Pー815細胞の細胞質G蛋白質について検討し、次の結果を得た。
(1)細胞質G蛋白質の構造、および諸性質:癌化肥満細胞mastocytoma Pー815の細胞膜、および細胞質上清に存在する百日咳毒素基質は、抗G蛋白質αサブユニット抗体を用いたイムノブロット法により、Gi_2αと同定された。またG蛋白質に共通のβγに対する抗体により、細胞質G蛋白質はβγを含まないことが確認された。また種々の蛋白質化学的検討により、膜画分と細胞質上清画分のGi_2αは同じ物であることが推定された。細胞質のGi_2αを含む成分は、ゲル瀘過により、Gi_2α単独の分子量4万より大きい約10万と求められ、βγ以外の蛋白質と複合体を形成している可能性が示唆された。(2)Gi_2αの細胞膜から細胞室への遊離移行を起こす因子:Pー815細胞の膜をGTPγSで処理すると、Gi_2αがわずかに細胞質側に遊離される現象が観察されたが、この際、細胞質上清が存在すると膜Gi_2αの約半分が遊離し、βγは膜に留まっていることがわかった。またこの遊離はGTPやGTPγSに特異的で、Gi_2を活性化しないGDP、ATP、ADPなどでは起こらず、遊離にはGi_2αがGTP結合型に活性化されることが必須であるものと推定された。(3)遊離した細胞膜Gi_2αの、細胞質Gi_2α複合体への変換:細胞質とGTPγSの作用により膜から遊離したGi_2αの分子量をゲル瀘過法により求めたところ、上述の細胞質のG蛋白質と同じ10万と求められた。GTPγS単独による遊離の場合、その分子量は4万であったので、この結果は遊離したGi_2αが細胞質中の因子と相互作用し、細胞質Gi_2α複合体となることを示唆している。

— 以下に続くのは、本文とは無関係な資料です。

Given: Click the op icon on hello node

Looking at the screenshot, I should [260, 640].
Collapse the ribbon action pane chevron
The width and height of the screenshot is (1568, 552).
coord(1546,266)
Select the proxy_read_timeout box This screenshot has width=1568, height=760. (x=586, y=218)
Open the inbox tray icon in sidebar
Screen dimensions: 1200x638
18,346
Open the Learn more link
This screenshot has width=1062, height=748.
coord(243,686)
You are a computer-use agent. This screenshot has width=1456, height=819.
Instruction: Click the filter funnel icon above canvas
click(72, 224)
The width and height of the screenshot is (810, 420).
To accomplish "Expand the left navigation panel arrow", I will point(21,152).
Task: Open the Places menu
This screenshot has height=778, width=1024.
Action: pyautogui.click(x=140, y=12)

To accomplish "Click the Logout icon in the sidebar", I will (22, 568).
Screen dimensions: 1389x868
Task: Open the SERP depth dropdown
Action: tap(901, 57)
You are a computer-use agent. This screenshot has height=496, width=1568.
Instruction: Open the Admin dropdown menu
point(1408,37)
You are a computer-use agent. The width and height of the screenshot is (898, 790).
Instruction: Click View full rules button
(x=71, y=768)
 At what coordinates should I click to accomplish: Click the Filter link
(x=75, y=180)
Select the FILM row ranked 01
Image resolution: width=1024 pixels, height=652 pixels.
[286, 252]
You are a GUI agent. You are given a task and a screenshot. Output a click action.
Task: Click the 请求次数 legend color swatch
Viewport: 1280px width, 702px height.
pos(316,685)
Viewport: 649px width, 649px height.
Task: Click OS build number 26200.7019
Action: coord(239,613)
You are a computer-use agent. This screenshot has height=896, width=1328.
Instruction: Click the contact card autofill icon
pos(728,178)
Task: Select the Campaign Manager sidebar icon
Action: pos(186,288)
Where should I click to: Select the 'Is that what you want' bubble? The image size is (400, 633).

以上の結果より、この因子は癌化肥満細胞においてG蛋白質量の調製により情報伝達の制御を行う、重要な蛋白質であることが推定された。

Research Products

• [Publications] Hitoshi Hashimoto: "Identification of a prostacyclin receptor coupled to the adenylate cyclase system via a stimulatory GTPーbinding protein in mouse mastocytoma Pー815 cells" Prostaglandins. 40. 491-505 (1990)
• [Publications] Satoru Takahashi: "Cytosol promotes the guanine nucleotideーinduced release of the α subunit of Gi_2 from the membrane of mouse mastocytoma Pー815 cells" Journal of Biological Chemistry.
• [Publications] Satoru Takahashi: "Characterization of cytosolic pertussis toxinーsensitive GTPーbinding protein in mastocytoma Pー815 cells" Biochimica Biophysica Acta.